Controle do meio produtivo
Para Agra Belmonte, a expressão “subordinação algorítmica” apontada pelo TRT é uma “licença poética”. “O trabalhador não estabelece relações de trabalho com fórmulas matemáticas ou mecanismos empresariais, e sim com pessoas físicas ou jurídicas detentoras dos meios produtivos”, assinala.
E, nesse sentido, a CLT (artigo 6º, parágrafo único) estabelece que os meios telemáticos e informatizados de comando, controle e supervisão se equiparam, para fins de subordinação jurídica, aos meios pessoais e diretos.
“A Uber não fabrica tecnologia, e aplicativo não é atividade. É uma transportadora que utiliza veículos de motoristas contratados para realizar o transporte de passageiros”, afirmou o relator. “Basta ela deslogar o motorista do sistema para que ele fique excluído do mercado de trabalho. Basta isso para demonstrar quem tem o controle do meio produtivo”, concluiu.
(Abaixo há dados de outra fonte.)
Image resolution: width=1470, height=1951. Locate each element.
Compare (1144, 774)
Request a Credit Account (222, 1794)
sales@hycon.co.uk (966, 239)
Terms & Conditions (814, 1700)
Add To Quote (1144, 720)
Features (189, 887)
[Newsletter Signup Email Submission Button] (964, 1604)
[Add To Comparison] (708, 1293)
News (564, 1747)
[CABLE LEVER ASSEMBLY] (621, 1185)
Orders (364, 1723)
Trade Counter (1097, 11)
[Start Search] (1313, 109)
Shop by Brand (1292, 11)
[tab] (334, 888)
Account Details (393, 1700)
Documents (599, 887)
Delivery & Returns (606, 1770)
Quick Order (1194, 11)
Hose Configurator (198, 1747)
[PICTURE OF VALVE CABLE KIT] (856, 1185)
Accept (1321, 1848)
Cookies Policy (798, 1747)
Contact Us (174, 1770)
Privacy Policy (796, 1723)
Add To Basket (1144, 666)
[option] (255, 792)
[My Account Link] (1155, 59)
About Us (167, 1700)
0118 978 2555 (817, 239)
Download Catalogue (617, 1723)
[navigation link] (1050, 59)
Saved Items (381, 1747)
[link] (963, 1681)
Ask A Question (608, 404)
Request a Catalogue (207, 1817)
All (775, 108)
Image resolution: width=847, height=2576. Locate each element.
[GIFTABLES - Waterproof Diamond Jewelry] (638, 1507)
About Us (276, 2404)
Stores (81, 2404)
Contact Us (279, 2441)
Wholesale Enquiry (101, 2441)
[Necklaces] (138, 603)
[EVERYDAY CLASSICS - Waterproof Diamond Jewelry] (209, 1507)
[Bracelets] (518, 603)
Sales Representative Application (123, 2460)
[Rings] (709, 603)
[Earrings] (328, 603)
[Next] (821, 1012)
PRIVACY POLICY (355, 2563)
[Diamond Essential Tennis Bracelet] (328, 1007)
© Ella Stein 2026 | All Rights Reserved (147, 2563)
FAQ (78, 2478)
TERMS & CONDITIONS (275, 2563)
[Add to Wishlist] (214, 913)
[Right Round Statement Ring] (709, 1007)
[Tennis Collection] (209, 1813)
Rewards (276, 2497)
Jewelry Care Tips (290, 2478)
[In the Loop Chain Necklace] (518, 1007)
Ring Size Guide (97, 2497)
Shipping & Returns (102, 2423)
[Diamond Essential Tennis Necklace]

A decisão foi por maioria, vencido o ministro Alexandre Ramos, que compunha o quórum da Oitava Turma.
496 processos no TST
Quase 500 processos começaram a tramitar no TST envolvendo empresas de mobilidade que oferecem prestação de serviços por meio de aplicativos (como 99, Cabify, iFood, Loggi, Rappi e Uber) desde 2019, segundo dados do próprio TST. Dessas 496 ações trabalhistas, 342 pedem o reconhecimento de relação de emprego. São ao todo 177 processos contra a Uber, dos quais 113 são relacionados à existência de vínculo empregatício.
Ao propor que é necessário firmar uma tese vinculante sobre a questão no Pleno do TST, o ministro Aloysio Corrêa da Veiga apontou em outubro a complexidade do tema e a existência de vários recursos.